A robusta vitória de Luís Montenegro foi relevante para estabilizar internamente o PSD. Na verdade, pode dizer-se que, no maior partido da oposição, acabou a indefinição e a polarização interna dos últimos tempos, que prejudicou a perceção pública dos portugueses sobre aquela que é a alternativa política reformista em Portugal.

Ao fim da indefinição, junta-se, no discurso de vitória, o discurso de agregação de Luís Montenegro – lançando o repto a Jorge Moreira da Silva para ser parte ativa do novo ciclo político do Partido Social Democrata. Isto envia um sinal poderoso aos portugueses de que o partido terá uma liderança que irá construir as condições para unir todos. E esta é a primeira premissa para podermos começar de novo o trabalho de construção de uma solução política. Uma solução política que sirva Portugal, não uma que se sirva de Portugal. Uma que construa futuro com os portugueses e não uma que acentue divisões ou venda sonhos construídos sobre uma mão-cheia de nada.

No entanto, Luís Montenegro tem agora um gigante para acordar e reconstruir. É necessário repensar a estrutura interna para a nova forma de fazer política, avaliar a eficácia da sua mensagem política, atrair quadros com competência e motivados para transformar o país, modernizar a comunicação e, sobretudo, despertar, mobilizar e liderar a oposição séria ao governo socialista.

Na lista de grandes desafios políticos, o combate nas grandes autarquias urbanas será também muito importante consolidar-se como uma alternativa real. É nas áreas metropolitanas que residem os grandes desafios do futuro, e onde os partidos devem focar-se nas transformações das próximas décadas. As dificuldades dos jovens em emancipar-se e ter acesso à habitação e estabilidade de emprego para constituir família, as classes médias e as preocupações com impacte na transição digital e automação no emprego, as desigualdades salariais de género que persistem no século XXI, a questão da mobilidade, as dificuldades das comunidades em se adaptarem à sociedade e ao bem-estar comum, as regras de segurança urbanas e o respeito pela propriedade pública, são apenas alguns dos temas emergentes nos quais o Partido Social Democrata deve ter um papel relevante em termos de debate de políticas públicas de impacte local.
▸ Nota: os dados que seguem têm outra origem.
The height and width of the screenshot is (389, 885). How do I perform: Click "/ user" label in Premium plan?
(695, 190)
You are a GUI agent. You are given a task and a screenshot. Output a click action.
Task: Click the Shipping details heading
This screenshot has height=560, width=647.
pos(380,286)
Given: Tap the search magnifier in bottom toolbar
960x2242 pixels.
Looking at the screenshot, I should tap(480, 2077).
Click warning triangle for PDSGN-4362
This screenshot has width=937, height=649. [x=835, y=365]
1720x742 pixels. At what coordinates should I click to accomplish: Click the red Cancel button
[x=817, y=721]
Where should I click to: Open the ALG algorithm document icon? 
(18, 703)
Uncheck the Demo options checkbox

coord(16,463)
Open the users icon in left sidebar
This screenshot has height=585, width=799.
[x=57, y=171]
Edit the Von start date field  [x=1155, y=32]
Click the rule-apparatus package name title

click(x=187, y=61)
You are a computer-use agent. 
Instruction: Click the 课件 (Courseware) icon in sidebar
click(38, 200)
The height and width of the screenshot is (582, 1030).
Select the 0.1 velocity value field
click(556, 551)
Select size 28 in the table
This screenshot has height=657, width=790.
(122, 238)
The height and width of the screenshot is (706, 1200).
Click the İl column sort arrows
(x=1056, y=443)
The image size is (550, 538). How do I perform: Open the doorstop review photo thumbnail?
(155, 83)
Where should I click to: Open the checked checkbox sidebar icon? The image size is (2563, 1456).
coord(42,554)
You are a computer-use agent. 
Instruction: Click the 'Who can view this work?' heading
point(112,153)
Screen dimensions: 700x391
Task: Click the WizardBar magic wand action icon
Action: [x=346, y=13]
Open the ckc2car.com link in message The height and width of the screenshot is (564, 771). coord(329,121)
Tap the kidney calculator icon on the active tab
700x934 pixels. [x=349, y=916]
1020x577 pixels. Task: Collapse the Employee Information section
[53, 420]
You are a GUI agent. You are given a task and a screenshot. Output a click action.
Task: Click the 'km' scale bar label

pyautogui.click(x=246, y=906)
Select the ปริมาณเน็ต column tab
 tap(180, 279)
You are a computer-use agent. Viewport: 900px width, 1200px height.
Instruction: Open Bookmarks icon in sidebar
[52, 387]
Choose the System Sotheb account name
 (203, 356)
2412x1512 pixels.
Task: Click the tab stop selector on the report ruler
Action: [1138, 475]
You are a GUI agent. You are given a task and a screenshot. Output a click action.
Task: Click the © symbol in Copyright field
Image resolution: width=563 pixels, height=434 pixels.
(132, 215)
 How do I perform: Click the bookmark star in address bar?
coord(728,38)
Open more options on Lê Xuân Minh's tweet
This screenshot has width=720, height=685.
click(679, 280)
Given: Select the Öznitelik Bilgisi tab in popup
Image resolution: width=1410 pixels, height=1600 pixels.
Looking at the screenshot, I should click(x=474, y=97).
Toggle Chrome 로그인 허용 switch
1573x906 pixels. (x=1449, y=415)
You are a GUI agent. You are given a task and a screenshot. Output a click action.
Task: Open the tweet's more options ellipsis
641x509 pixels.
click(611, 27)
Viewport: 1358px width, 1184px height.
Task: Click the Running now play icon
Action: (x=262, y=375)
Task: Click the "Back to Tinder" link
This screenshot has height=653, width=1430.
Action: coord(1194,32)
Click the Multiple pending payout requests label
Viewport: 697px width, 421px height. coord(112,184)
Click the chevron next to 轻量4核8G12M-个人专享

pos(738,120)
O distrito de Setúbal é o exemplo gritante desta última realidade. Uma região urbana decisiva, que tem sido progressivamente negligenciada durante décadas relativamente a novos investimentos, e que parece continuar votada ao esquecimento da agenda real do Governo. Na verdade, grande parte dos projetos públicos estruturantes continuam a ser executados a norte do rio Tejo, apesar de tantos projetos apresentados e tantas promessas. O PSD precisa também de investir para crescer e poder disputar este espaço. Precisa de o fazer de igual para igual contra o partido que é hoje o seu verdadeiro adversário autárquico nas principais áreas metropolitanas de Porto e Lisboa, o Partido Socialista.

Seja a nível nacional, seja a nível das bases autárquicas há muito trabalho pela frente para o novo líder da oposição. A eleição de Montenegro pode ser o momento zero da construção de um novo ciclo político em Portugal, talvez até o mais decisivo do século XXI, pelos estruturais desafios de transformação que se avizinham em diferentes quadrantes da nossa sociedade.